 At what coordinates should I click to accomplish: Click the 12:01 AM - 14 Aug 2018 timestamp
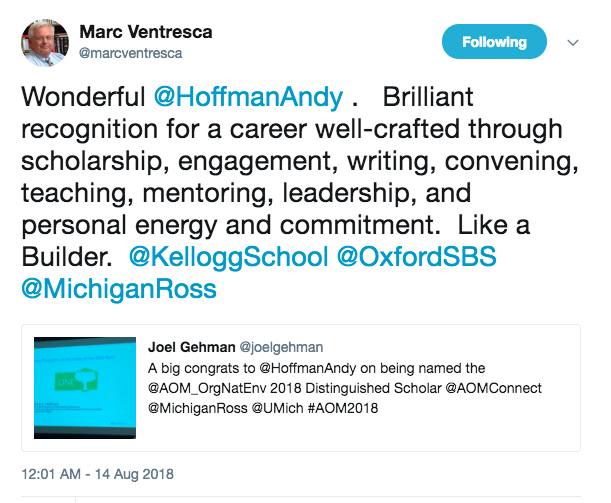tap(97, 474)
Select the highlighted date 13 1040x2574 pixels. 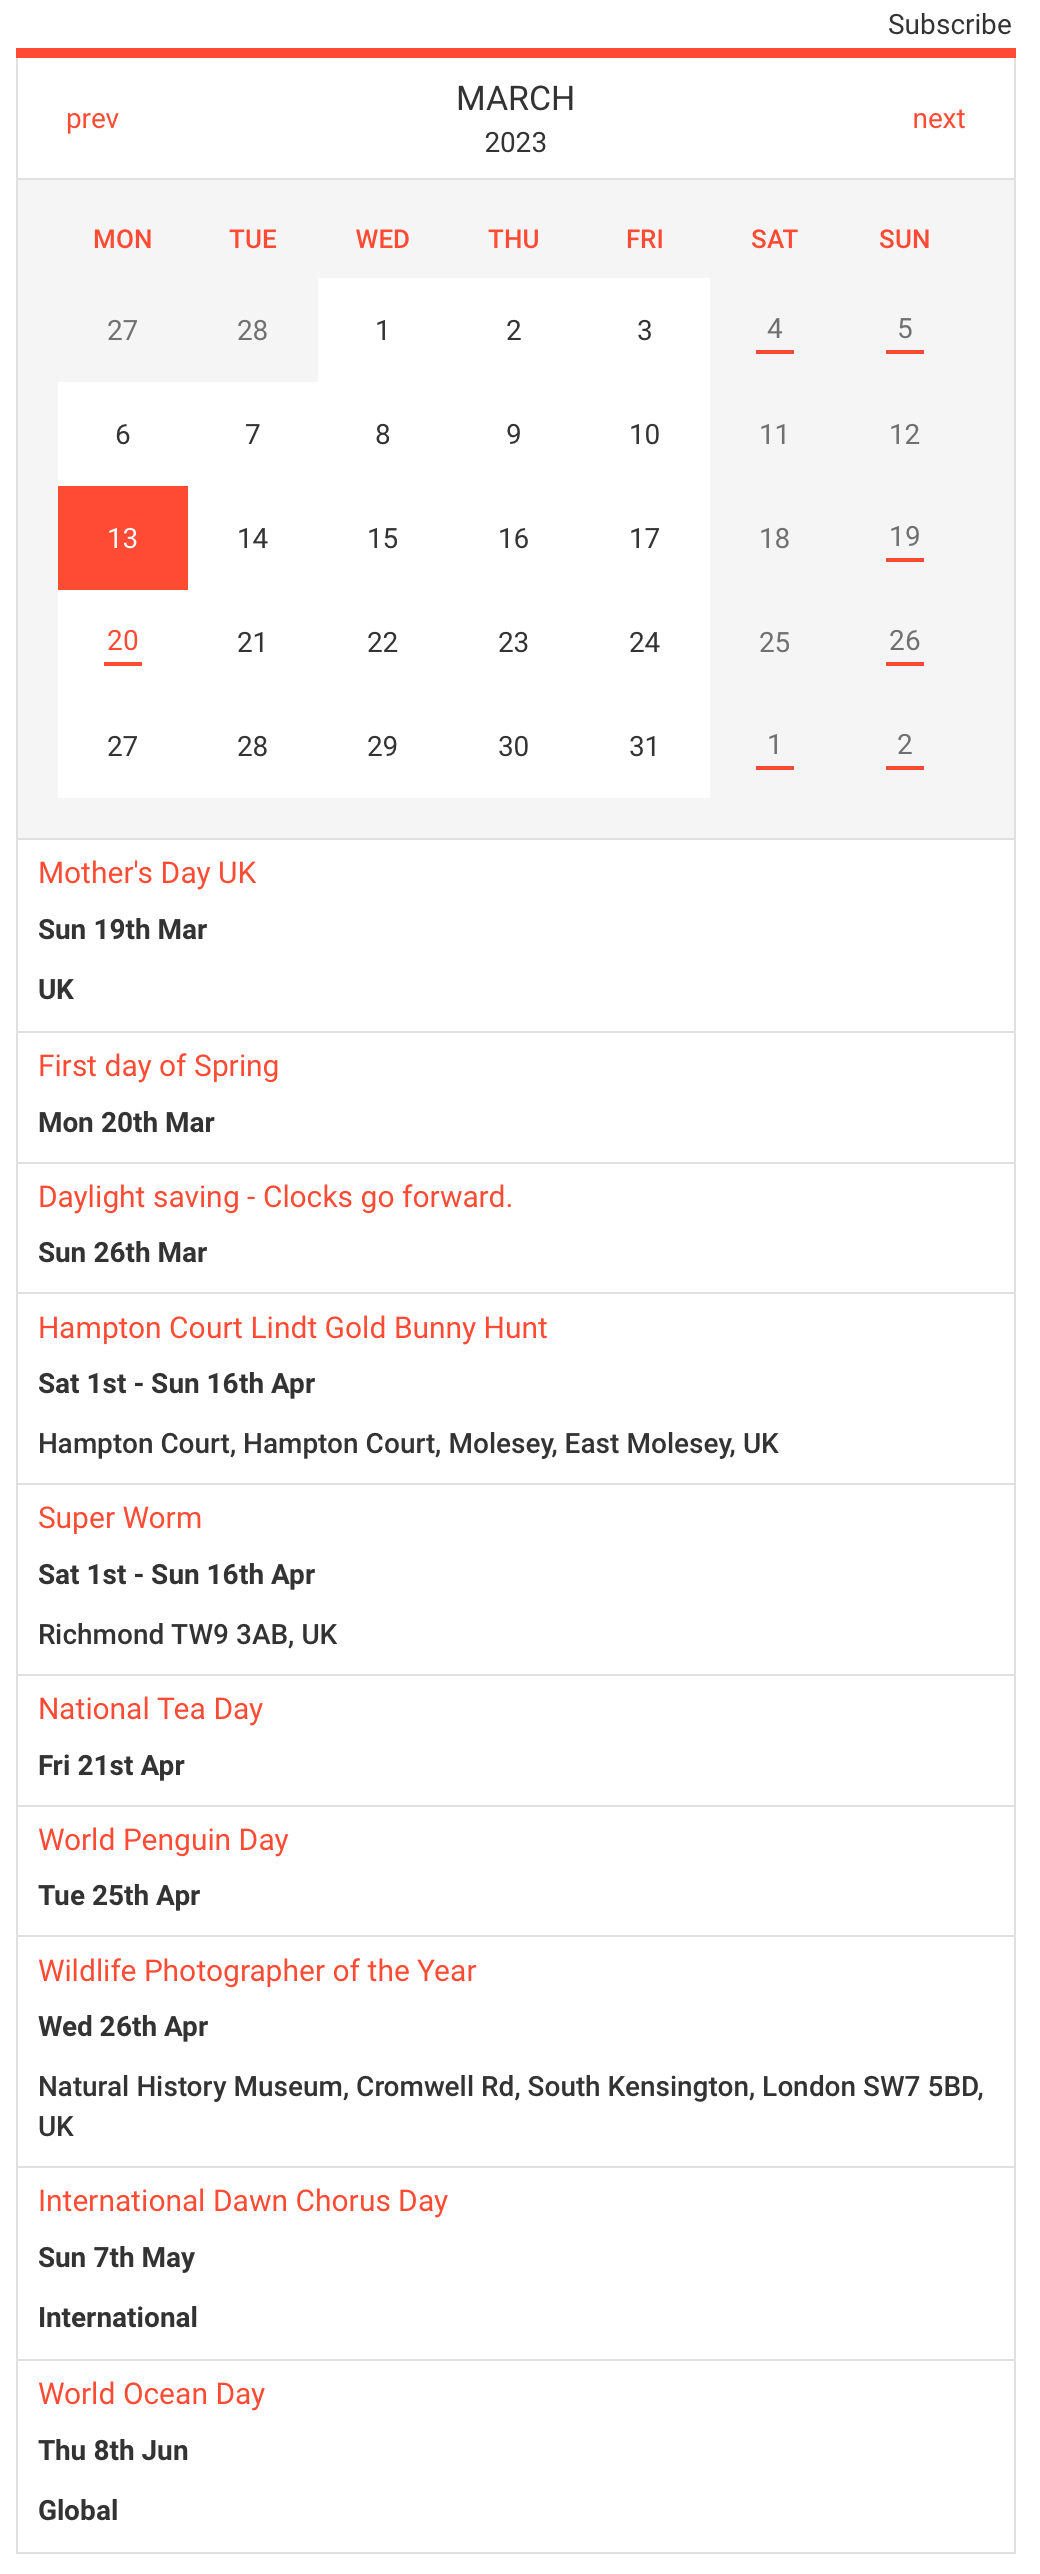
* * *
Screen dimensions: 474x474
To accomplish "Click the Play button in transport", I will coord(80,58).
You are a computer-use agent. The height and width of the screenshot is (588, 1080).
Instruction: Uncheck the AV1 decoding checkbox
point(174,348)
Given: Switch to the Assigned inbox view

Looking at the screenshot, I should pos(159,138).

_EXERCISE DIRECTIONS_
In the records above, find the line with "At what coordinates" and the line with "Select the highlighted", then restate word for word only those two lines and all lines between, omitting pictures.

_RESPONSE AREA_
 At what coordinates should I click to accomplish: Click the 12:01 AM - 14 Aug 2018 timestamp
tap(97, 474)
Select the highlighted date 13 1040x2574 pixels. 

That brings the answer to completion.